## EXCERPT
How to be Happy Though Good

May 1922 Nancy Boyd
How to be Happy Though Good
May 1922 Nancy Boyd

How to be Happy Though Good

Showing that Virtue is Not Always Dull, Nor is Ruthlessness the Same as Being Rude

NANCY BOYD

AS a child I was early turned from the path of righteousness by the unfortunate remark once let drop in my presence by my mother that virtue is its own reward. Hitherto I had supposed that if I were being good it was for some decent and intelligible purpose. If I wrote to grandmother, it was with the definite understanding, so I thought, between myself and my environment, that I was to get a train of cars for Christmas, or a boat with VACATION painted about its prow; and none of your girl-toys, either,—a train capable of doing physical violence to the person and the cargo of any tea-wagon that might get across its track, and a boat that would take the kitten for a nice long sail. Fancy my consternation, therefore, when it was thus by chance brought home to me that if. I wrote to grandmother it was presumably in order that I might receive a letter from grandmother in return!

With Virtue I was well acquainted. It was a soft pink dragon with upturned blue eyes, a sugary voice, and quantities of yellow hair done up in curl-rags. It had an intricate and uncomfortable apparatus constructed of brass wires on its upper front teeth, which it never on any account removed and left in the hammock. There was an apron over its tummy, with no jam-stains on it. On its hind feet were two exceedingly large and shiny rubbers; of its front feet the right was endlessly engaged in performing do-re-mi-thumb-sol-la-si-do on a pure-white piano, while the other, rhythmically assaulted the back of its neck with a bathsponge (the left having not the remotest idea what the right was doing); its four fat legs were warmly encased in rough white woolen underclothing, somewhat large at the wrists and ankles. Affixed to its shoulder-blades were two very heavy and unwieldy wings, composed exclusively of red, blue and white feathers; and fastened behind its head was a shiny golden thing shaped like a Victrola record.

## DATA PROVIDED
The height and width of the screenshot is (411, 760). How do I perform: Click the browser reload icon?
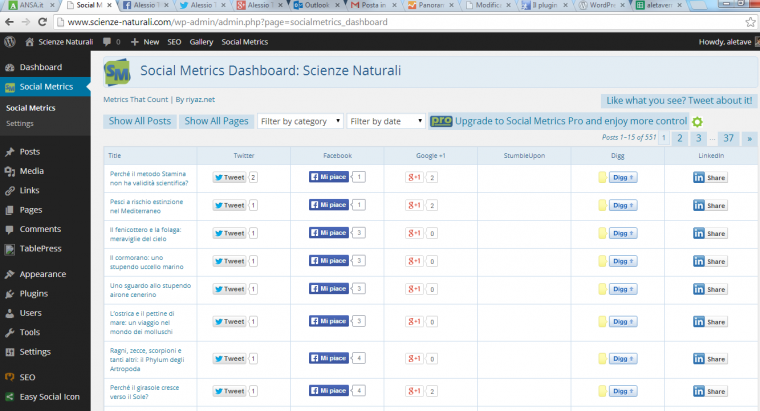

## WHAT TO WORK ON
1 – In the essay "How to be Happy Though Good," what remark by the writer's mother turned the writer from the path of righteousness as a child?
2 – Write the next few paragraphs of the essay "How to be Happy Though Good," picking up right after the sentence about the shiny golden thing shaped like a Victrola record.

## WRITTEN RESPONSES
1 – That virtue is its own reward.

2 –
Diverting Virtue

I HAD always supposed that if one fed the dragon twice a day with tooth-paste, which was its favourite ailment, recited to it one's arithmetic lesson, which was what it loved more than all the world to hear, and tickled its flabby pink back with a neatly sharpened pencil, some afternoon it would go smilingly to sleep, and one could sneak around into the enchanted garden, where cherries and caramels and pickled cucumbers grew riotously on the lowest boughs, and the highest boughs were bare of all save leaves.

But no such thing! Here was I wasting my youth in good deeds that would get me nowhere. Morning after morning of perspiring application to my joggafy; the beautiful afternoons dissipated in sitting on the porch, taking out long stitches and trying to put in short ones; or going for a walk with my governess, who preferred the tiresome road to the lovely ditch, and insisted on addressing me in a language which was not my own; evening after evening embittered by optimistic juvenile literature,—as if it were not bad enough to have to be good, without having to read about being good!—; and the wonderful night all lost in hateful sleep. And in the end, what was I to receive for my pains?—Virtue. That is to say, the Dragon.

Not I!

You have heard the little story of the little girl who saved up all her little pennies in her little bank and, when the little bank was as full as a little tick, her mother opened it and bought her a great big bottle of cod-liver-oil? Well, that was some other little girl. Long before I had a penny to my name I had scented the perfidy and hypocrisy of the world about me, and laid my little plans.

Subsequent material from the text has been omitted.